Time for more Oryx and Crake, by Margaret Atwood, who is not the author of Silent Spring. This means I won't have to worry about "ZOMYGODyour4DDT!" Yeah.
Subchapters: OrganInc Farms, Lunch, Nooners
Summary
Today we learn that Jimmy's dad works at OrganInc Farms. The first sentence and we've already touched on the most evil, vile, sinister, society threatening, civilization destroying, kitten killing aspect of biotech firms -- their names. The names of biotech firms are always intentional misspellings, droll puns, or both. Genentech comes to mind. Less flippantly, "OrganInc" looks like a portentous play on "organic", the word appropriated by advocates of natural farming methods to mean "natural." Why not just use "natural" in the first place? My guess is to imply that food grown non-naturally is somehow fake living matter. Evidence supporting my hypothesis is how the omniscient narrator says OrganInc's farms aren't real like in the pictures Jimmy's seen.
There's another unsubtle hint, one I've neglected to mention last time. Margaret--I mean the narrator keeps going on about how Jimmy only saw the natural world through media rather than in person.
What OrganInc (CamelCase is such a pain to type) actually does is make pigoons, which are pigs except with extra organs that can be harvested. Then we snap back to Snowman who bitches about how the concept of being old enough to understand something is stupid, then we flash back to pigoons. Not much more to say really, except that obvious passing reference to (illegally) growing humans for spare parts. Narrator also hinty-hints that pigoons are also served in the cafeteria, which is bad because they have human genes. SOYLENT GREEN IS MADE OUT OF PEEEEEEPOLL!!! OF PEOPLE!!!1! Meg, hon, human genes just make human proteins, they don't make people unless they're in the right sequence. We put human genes in bacteria. All the time. It's how Genetech makes insulin.
Moving on with the third page of this section, Jimmy's dad says something sexist again, and we find out that Jimmy's mom is named Sharon. Dad, who won't get a name for a while, talks with a co-worker about putting Sharon on medication for her depression. More on this later, but Jimmy wants to look at the pigoons.
Jimmy looks at the pigs, oogles the babies, finds the adults scary, at treats us to a paragraph of PETA propaganda on factory farms.
Now Jimmy's thinking about his house. We're practically told that the furniture is fake because it's called "reproduction," the original versions nowhere to be found. He lives in the gated community/company town setting so beloved of hack sci-fi writers, with dangerous cities out of early-90's sci-fi and everything in newspeak -- "the Modules," "the Compounds," "the pleblands," "the CorpSeCorps."

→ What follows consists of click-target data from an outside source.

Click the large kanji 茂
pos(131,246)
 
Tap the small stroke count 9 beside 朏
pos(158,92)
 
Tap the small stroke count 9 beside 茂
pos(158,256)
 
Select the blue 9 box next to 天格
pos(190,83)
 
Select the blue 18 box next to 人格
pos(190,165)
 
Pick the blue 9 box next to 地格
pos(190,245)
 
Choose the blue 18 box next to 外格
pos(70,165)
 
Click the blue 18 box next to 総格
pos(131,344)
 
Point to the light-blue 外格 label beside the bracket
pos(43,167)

And now we glimpse into Jimmy's domestic life. His mom quit her job for unknown reasons, mopes around, and appears to have borderline personality disorder. Jimmy annoys her whenever possible just to get her to show an emotion. We see her being driven into a fit, and another time when she breaks into tears.
And we're back to Snowman again, hearing voices and feeling sorry for himself. He looks at the genemod animals gone feral, pigoons and rakunks and wolvogs, and thinks back to his childhood again. He thinks back on his nice school teacher, a nice lady who he both loathes and lusts after. He thinks about Crake and the games they played: Extinctathon, Three-Dimensional Waco, Barbarian Stomp, Kwiktime Osama. Yep, Atwood's jumped on that bandwagon.
I hope you won't mind if I go on a tangent for a moment, I promise it's relevant. A while back on the SJG Forums, there was a wee bit'o moral outrage at
Super Columbine Massacre. Besides the predictable shock and shuddering, a couple of bozos said It'd be useful for criminology purposes, and one schmuck made a rant about richwhitemales directed at said bozos. Schmuck said that anyone making, and playing, such games were trying to be "superedgyshockcool" by "defending the indefensible." No, it's just to tweak the noses of moralizing assholes like you and
Tracy Hickman. Besides, SCMRPG! is freeware, and really just a game as
g_pudding and others pointed out.
Now Snowman's thinking about keeping a diary, it's like a blog but on paper and more about personal life than editorializing, but he angsts about how future generations won't be able to read it. No, he doesn't think Crake's master race can ever learn how to read.
While waxing ontologically about a caterpillar, he scolds himself for having a happy thought. The he thinks back to how the teacher in his Life Skills class was all about grim work ethic. The teacher, "a shambling neo-con reject from the heady days of the legendary dot-com bubble," is every part the stereotypical hotshot yuppie -- ponytail, nose stud -- except that he's burned-out and decrepit! Isn't that clever? I can just hear Margaret going haw-ha! as she's writing this.
Snowman mopes some more, feels insecure about his body compared to the Crakers, and goes to sleep.